What exactly is the relay program timing? Can you run a standard
benchmark like NetPIPE, perchance? (http://www.scl.ameslab.gov/netpipe/)
It gives very similar numbers to osu_latency. Turns out the mca btl seems to
be completely ignored, I.e.:
[bill@compute-0-0 relay]$ mpirun -np 2 -mca btl foo -machinefile m ./relay 1
compute-0-0.local compute-0-1.local
size= 1, 131072 hops, 2 nodes in 0.266 sec ( 2.027 us/hop) 1928 KB/sec
Or:
mpirun -np 2 -mca btl foo -machinefile m \
/usr/mpi/gcc/openmpi-1.2.6/tests/osu_benchmarks-3.0/osu_bw
# OSU MPI Bandwidth Test v3.0
# Size Bandwidth (MB/s)
1 2.40
...
My understanding is that -mca btl foo should fail since there isn't a
transport layer called foo.
[bill@compute-0-0 relay]$ which mpirun
/usr/mpi/gcc/openmpi-1.2.6/bin/mpirun
ldd ./relay
libm.so.6 => /lib64/libm.so.6 (0x00002aaaaacc7000)
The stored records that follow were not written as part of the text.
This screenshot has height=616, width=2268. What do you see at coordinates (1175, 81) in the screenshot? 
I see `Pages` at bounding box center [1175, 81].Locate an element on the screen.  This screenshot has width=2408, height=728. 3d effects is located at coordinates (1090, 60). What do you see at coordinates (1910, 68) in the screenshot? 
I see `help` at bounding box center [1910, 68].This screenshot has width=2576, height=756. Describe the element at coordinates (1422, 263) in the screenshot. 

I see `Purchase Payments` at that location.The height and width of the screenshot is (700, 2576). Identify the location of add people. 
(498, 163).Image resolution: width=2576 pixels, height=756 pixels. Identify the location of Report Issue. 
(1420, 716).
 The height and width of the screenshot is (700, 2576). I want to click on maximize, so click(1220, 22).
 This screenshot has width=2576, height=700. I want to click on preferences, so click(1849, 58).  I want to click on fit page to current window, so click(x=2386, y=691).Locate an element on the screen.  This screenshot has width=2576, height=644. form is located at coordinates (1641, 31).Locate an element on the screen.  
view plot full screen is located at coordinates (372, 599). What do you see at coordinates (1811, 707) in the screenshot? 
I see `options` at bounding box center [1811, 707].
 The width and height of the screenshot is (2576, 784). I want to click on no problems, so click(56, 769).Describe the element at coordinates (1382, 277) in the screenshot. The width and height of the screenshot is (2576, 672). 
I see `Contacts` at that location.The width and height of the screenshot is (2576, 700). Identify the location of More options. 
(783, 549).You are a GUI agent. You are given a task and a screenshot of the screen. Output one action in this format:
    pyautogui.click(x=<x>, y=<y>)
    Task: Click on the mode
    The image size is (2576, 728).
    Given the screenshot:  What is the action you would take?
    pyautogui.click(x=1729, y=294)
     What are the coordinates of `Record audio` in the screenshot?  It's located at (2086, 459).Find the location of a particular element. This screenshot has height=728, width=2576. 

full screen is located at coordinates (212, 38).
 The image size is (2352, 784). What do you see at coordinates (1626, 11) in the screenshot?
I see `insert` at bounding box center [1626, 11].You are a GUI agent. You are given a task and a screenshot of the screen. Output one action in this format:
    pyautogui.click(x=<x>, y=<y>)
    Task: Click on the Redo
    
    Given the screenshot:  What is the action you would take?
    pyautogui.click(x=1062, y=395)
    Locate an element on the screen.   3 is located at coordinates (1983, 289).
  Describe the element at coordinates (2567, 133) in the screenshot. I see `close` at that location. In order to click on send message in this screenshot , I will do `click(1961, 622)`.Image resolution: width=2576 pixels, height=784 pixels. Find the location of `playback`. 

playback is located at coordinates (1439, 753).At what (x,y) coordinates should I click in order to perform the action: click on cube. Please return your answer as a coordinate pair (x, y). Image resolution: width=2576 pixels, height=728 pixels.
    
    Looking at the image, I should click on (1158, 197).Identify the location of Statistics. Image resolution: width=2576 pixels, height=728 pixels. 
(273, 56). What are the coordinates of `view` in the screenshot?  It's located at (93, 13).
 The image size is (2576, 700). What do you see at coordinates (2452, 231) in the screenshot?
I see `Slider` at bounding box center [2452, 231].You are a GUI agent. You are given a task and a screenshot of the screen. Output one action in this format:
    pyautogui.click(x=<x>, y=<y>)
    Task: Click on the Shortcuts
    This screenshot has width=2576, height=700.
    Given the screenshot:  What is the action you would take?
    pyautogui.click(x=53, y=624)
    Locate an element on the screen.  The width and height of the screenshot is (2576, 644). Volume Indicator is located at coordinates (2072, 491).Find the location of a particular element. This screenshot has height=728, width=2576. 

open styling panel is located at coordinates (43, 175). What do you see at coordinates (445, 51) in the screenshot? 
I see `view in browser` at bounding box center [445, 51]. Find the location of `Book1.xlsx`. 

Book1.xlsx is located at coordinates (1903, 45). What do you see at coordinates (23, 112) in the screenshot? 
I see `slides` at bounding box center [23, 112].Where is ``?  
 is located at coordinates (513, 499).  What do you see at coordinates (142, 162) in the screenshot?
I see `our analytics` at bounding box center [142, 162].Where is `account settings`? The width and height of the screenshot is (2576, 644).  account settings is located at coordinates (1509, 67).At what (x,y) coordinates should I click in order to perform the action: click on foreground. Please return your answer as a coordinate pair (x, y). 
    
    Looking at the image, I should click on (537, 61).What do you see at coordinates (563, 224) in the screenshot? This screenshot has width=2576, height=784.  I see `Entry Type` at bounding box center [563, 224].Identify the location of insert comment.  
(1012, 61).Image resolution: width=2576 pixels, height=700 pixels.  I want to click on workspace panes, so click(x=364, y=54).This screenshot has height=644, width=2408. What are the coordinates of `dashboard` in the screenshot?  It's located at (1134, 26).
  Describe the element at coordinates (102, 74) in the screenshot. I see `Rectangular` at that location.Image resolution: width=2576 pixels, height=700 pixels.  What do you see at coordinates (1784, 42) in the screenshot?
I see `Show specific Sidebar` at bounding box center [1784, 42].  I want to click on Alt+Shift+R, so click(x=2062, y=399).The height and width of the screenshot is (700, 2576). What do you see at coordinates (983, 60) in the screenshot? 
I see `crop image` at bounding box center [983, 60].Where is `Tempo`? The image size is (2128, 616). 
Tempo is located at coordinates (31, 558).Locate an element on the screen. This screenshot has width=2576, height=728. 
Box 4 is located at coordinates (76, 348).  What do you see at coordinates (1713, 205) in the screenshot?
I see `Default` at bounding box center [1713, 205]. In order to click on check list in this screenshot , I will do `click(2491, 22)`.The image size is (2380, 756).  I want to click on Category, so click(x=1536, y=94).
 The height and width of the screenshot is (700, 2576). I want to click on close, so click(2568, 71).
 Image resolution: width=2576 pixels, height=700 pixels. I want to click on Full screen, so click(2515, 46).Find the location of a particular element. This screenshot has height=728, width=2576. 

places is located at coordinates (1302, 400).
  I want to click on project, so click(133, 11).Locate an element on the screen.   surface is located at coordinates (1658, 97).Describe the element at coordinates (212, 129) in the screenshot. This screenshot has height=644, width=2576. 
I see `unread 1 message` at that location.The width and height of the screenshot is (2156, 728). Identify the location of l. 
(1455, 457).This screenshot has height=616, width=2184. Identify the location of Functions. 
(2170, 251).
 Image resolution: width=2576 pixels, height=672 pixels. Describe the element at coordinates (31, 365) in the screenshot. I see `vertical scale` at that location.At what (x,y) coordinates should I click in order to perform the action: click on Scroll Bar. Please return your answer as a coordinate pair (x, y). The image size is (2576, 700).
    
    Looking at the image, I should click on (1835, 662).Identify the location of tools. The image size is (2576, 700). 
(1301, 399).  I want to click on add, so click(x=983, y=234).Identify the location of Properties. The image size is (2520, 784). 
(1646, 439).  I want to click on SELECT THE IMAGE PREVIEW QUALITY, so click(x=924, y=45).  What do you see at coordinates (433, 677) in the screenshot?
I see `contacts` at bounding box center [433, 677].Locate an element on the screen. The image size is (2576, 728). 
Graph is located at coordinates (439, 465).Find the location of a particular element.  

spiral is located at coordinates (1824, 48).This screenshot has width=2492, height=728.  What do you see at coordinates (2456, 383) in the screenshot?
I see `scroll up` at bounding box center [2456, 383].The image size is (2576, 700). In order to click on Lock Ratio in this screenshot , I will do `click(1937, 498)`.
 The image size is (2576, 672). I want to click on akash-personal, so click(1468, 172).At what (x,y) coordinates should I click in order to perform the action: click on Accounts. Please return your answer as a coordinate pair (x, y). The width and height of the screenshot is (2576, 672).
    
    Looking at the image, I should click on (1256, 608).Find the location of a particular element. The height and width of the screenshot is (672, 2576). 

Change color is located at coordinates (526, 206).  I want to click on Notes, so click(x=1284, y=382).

libmpi.so.0 => /usr/mpi/gcc/openmpi-1.2.6/lib64/libmpi.so.0
(0x00002aaaaaf4a000)
libopen-rte.so.0 => /usr/mpi/gcc/openmpi-1.2.6/lib64/libopen-rte.so.0
(0x00002aaaab1d8000)
libopen-pal.so.0 => /usr/mpi/gcc/openmpi-1.2.6/lib64/libopen-pal.so.0
(0x00002aaaab433000)
libdl.so.2 => /lib64/libdl.so.2 (0x00002aaaab692000)
libnsl.so.1 => /lib64/libnsl.so.1 (0x00002aaaab896000)
libutil.so.1 => /lib64/libutil.so.1 (0x00002aaaabaaf000)
libpthread.so.0 => /lib64/libpthread.so.0 (0x00002aaaabcb2000)
libc.so.6 => /lib64/libc.so.6 (0x00002aaaabecc000)
/lib64/ld-linux-x86-64.so.2 (0x00002aaaaaaab000)
So OFED-1.3.1 (or an openmpi build from source) ./install.pl works with TCP,
but not infinipath (because of a missing psm library). All the "-mca btl"
functionality works as expected.
OFED-1.3.1 (or an openmpi build from source) when I add "--with-psm" works
with infinipath, but all -mca parameters are ignored. Is there a way to get
openmpi working with infinipath without the psm library? Or a suggestion on
how to get the -mca functionality working?